● TAREFA: Reproduza, do texto sobre a memória do esperma, o trecho que vai de "A história tem" até "através do esperma.".

● TRECHO DA FONTE:

---+---

Sabemos como os espermatozoides ‘lembram’ e transmitem características não codificadas por DNA aos embriões

Micrografia eletrônica de varredura de uma célula de esperma. (Steve Gschmeissner/Science Photo Library/Getty Images)

Estudos em mamíferos mostraram que as ‘memórias’ de vários efeitos ambientais – como dieta, peso e estresse – podem ser transmitidas de pais para filhos, apesar de esses efeitos não serem codificados nas sequências de DNA transportadas pelo esperma.

Graças a um estudo de 2021, temos uma explicação de como isso é possível.

A história tem muito a ver com epigenética. Moléculas que se ligam ao DNA podem agir como interruptores liga-desliga que controlam quais seções do DNA são usadas – mas até 2021, não sabíamos qual dessas moléculas pode carregar as configurações marcadas pelas experiências de vida de um pai, para serem incorporadas um embrião através do esperma.

“O grande avanço deste estudo é que ele identificou um meio não baseado em DNA pelo qual os espermatozoides se lembram do ambiente de um pai (dieta) e transmitem essa informação ao embrião”, disse Sarah Kimmins, epigeneticista da Universidade McGill, em 2021.

Usando camundongos, a epigeneticista Ariane Lismer e seus colegas conseguiram demonstrar que os efeitos de uma dieta deficiente em folato podem ser transmitidos alterando as moléculas de histonas no esperma. Simplificando, as histonas são proteínas realmente básicas que o DNA enrola para armazenamento livre de emaranhados.

---+---

● DADOS PARA ANÁLISE:
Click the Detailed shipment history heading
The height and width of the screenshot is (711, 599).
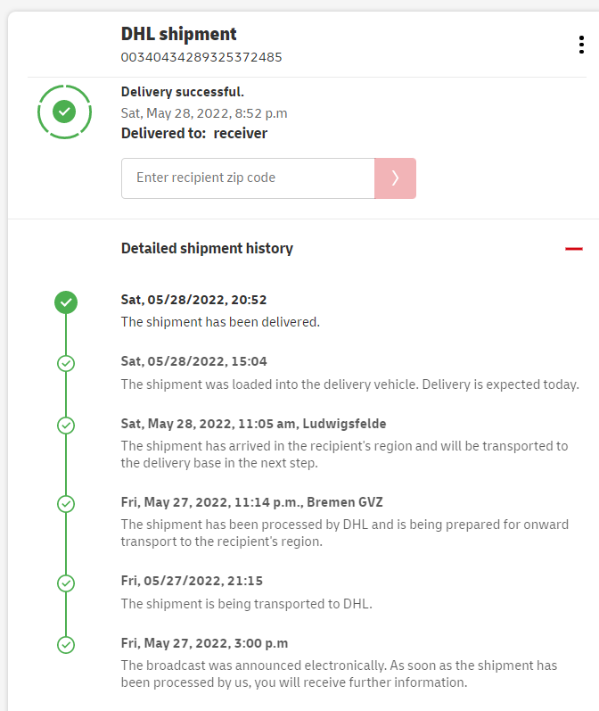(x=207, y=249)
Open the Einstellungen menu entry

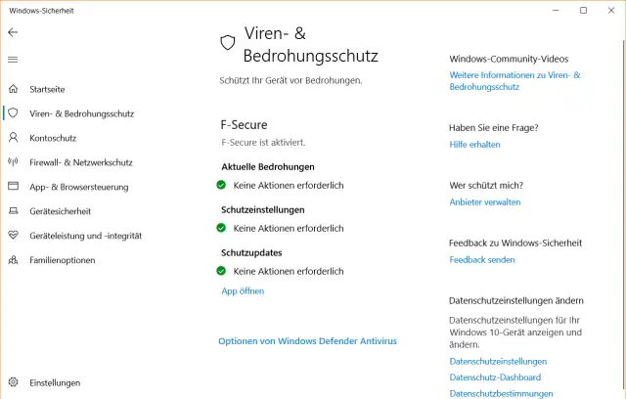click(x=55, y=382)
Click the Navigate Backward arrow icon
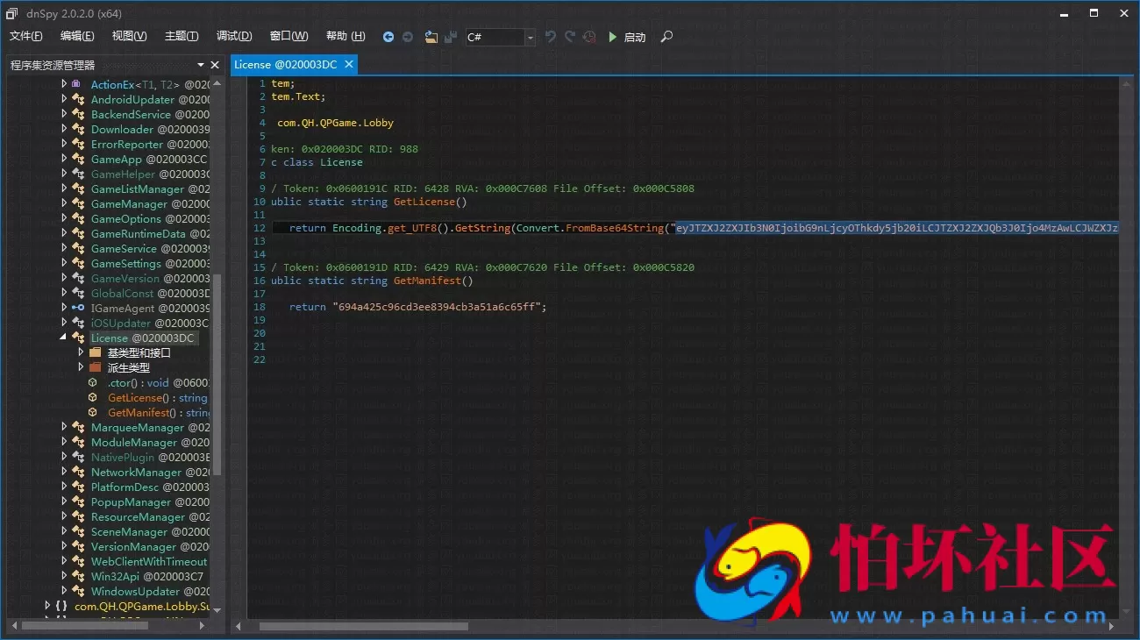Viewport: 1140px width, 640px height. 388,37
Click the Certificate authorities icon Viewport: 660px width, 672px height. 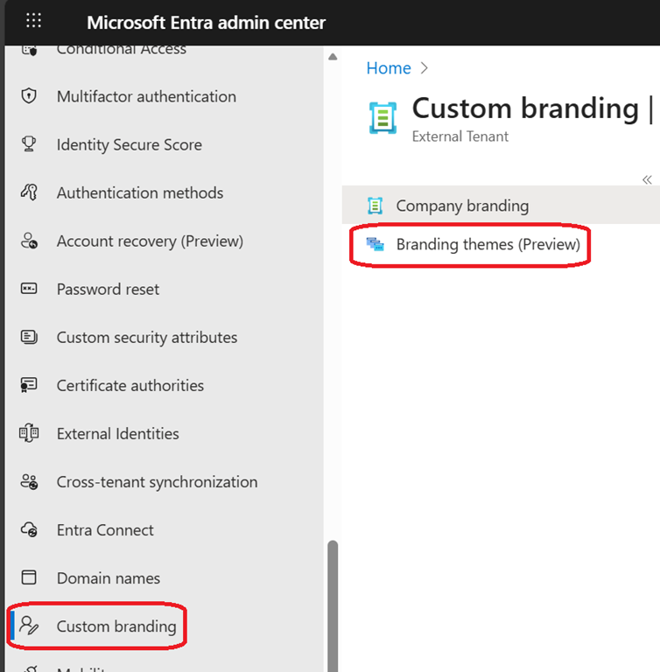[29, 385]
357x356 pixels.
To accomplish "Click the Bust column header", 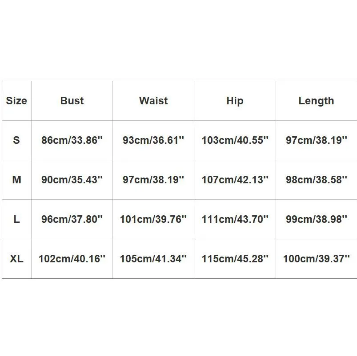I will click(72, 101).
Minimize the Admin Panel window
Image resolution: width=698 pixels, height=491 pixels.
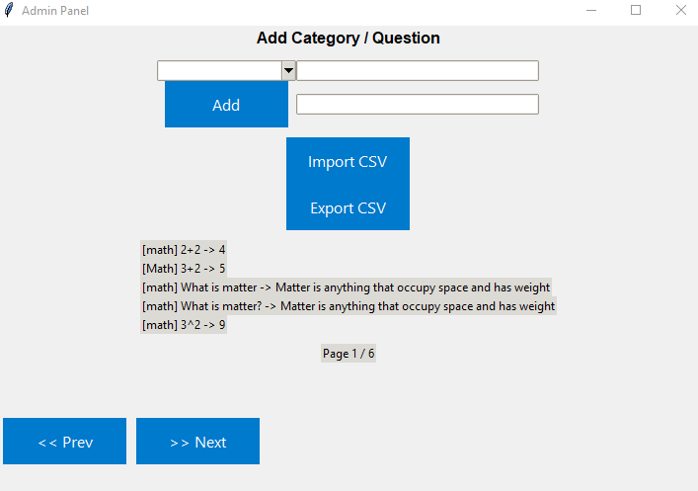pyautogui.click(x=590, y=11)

---+---

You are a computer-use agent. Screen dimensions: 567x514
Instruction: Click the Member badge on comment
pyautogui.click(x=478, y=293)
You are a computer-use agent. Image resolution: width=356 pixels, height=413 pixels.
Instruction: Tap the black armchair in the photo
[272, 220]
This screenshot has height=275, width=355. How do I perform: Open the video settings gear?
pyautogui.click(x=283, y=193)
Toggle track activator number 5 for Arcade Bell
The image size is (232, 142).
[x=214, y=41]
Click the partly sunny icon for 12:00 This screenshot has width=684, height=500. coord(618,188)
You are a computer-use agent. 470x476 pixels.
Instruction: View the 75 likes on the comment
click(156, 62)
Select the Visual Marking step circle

---+---

● RESPOSTA A SEGUIR:
A história tem muito a ver com epigenética. Moléculas que se ligam ao DNA podem agir como interruptores liga-desliga que controlam quais seções do DNA são usadas – mas até 2021, não sabíamos qual dessas moléculas pode carregar as configurações marcadas pelas experiências de vida de um pai, para serem incorporadas um embrião através do esperma.